Up to a third of all PSC patients experience pain in the upper right quadrant of the abdomen. This abdominal pain is most often intermittent, but may occasionally be of a more continuous nature. Abdominal pain has been hypothesized to result from constriction of the bile ducts. One third of patients with small duct PSC, which is characterized by the absence of strictures in the large ducts also suffer from abdominal pain indicating that biliary strictures do not play a role in the development of abdominal pain. In our study, we did not find any significant difference among PSC patients regarding gallbladder dysfunction and the occurrence of abdominal pain, abdominal discomfort and nausea pre- or postprandially. Gallbladder motility dysfunction as a pathophysiological factor in the development of abdominal pain in patients with PSC is therefore unlikely.
In conclusion, patients with PSC have increased fasting and residual gallbladder volumes, whereas gallbladder emptying is normal. The reason for the increased fasting gallbladder volume is unclear. However, gallbladder mucosal dysfunction secondary to chronic inflammation of the gallbladder is a possible mechanism. Gallbladder size or emptying does not seem to be involved in the development of abdominal pain in patients with PSC.
The mechanisms responsible for the abdominal pain in primary sclerosing cholangitis (PSC) are not fully understood. The aim of the present study was to assess gallbladder emptying and its association with cholecystitis and abdominal pain in patients with PSC.
The authors compared gallbladder volumes at fasting and after ingestion of a test meal in patients with PSC and healthy controls using magnetic resonance imaging (MRI). Symptoms, thickness and contrast enhancement of the gallbladder wall and the presence of cystic duct strictures were also assessed.
The increased enhancement of the gallbladder wall on MRI may indicate the presence of inflammation of the gallbladder epithelium and wall in PSC patients. Gallbladder size or emptying does not seem to be involved in the development of abdominal pain in patients with PSC.
The present study provides information on the possible mechanisms of increased fasting gallbladder volume in patients with PSC.
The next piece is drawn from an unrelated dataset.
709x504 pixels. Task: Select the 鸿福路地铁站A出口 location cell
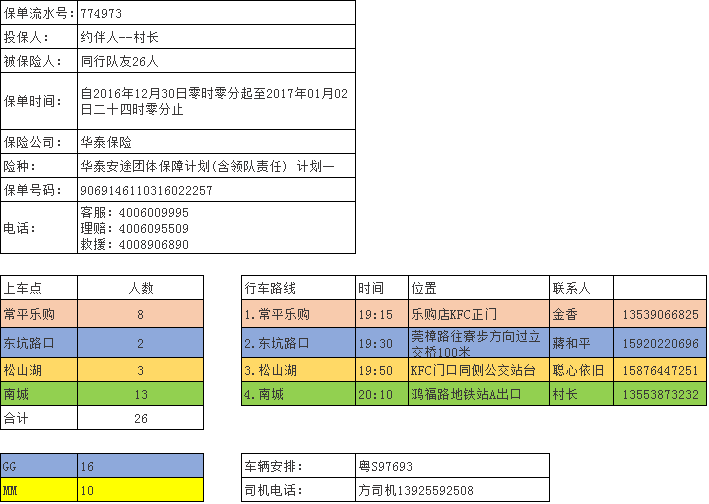click(x=478, y=394)
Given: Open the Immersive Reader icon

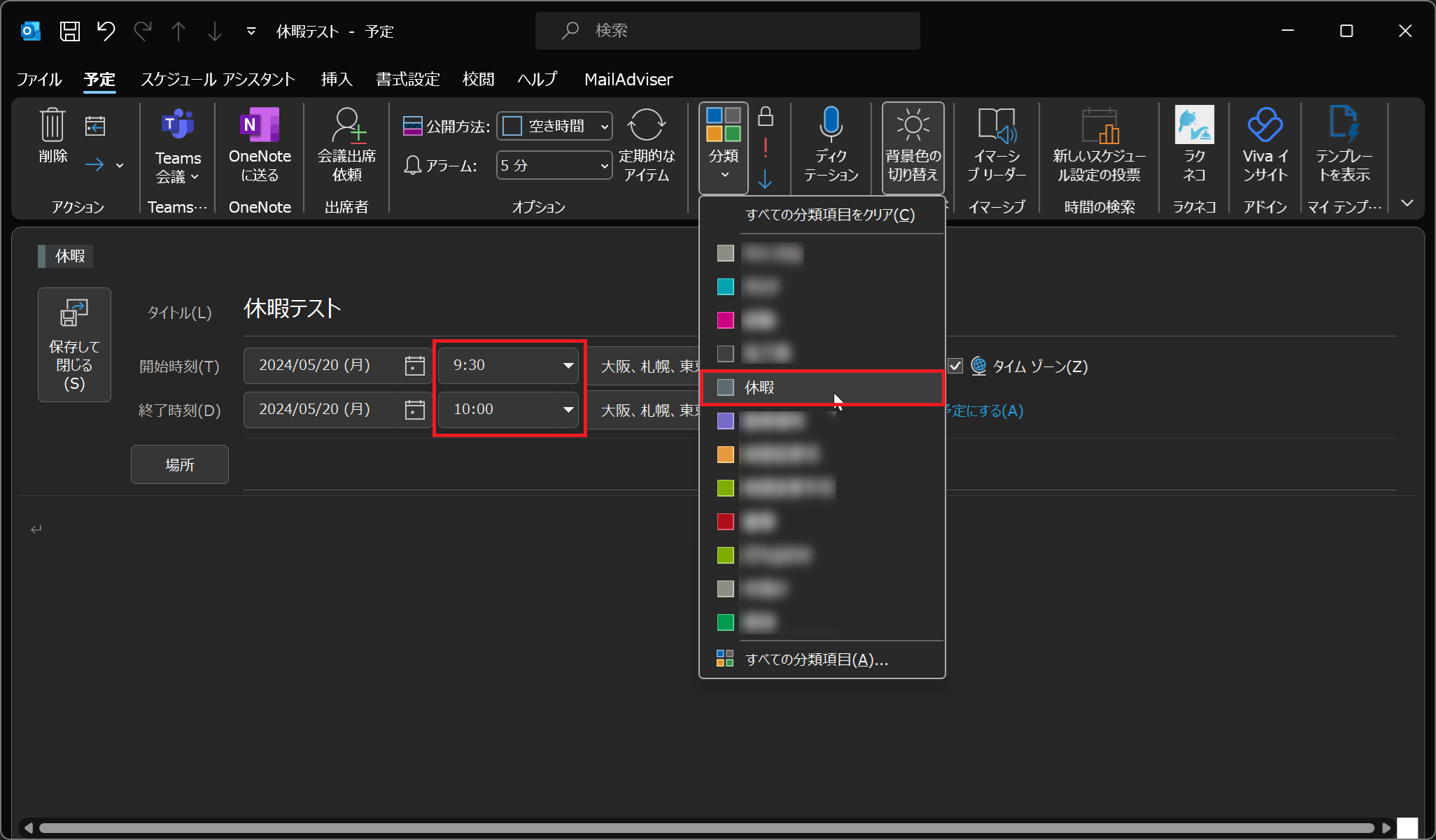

This is an interesting report addressing a clinically important question: whether gallbladder emptying is associated with cholecystitis and the abdominal pain in patients with PSC. The authors analyzed 20 patients with PSC and compared with ten healthy subjects. Results indicate that patients with PSC have increased fasting and residual gallbladder volumes, probably resulting from gallbladder mucosal dysfunction secondary to chronic cholecystitis. However, gallbladder size or the emptying process does not seem to cause abdominal pain in patients with PSC.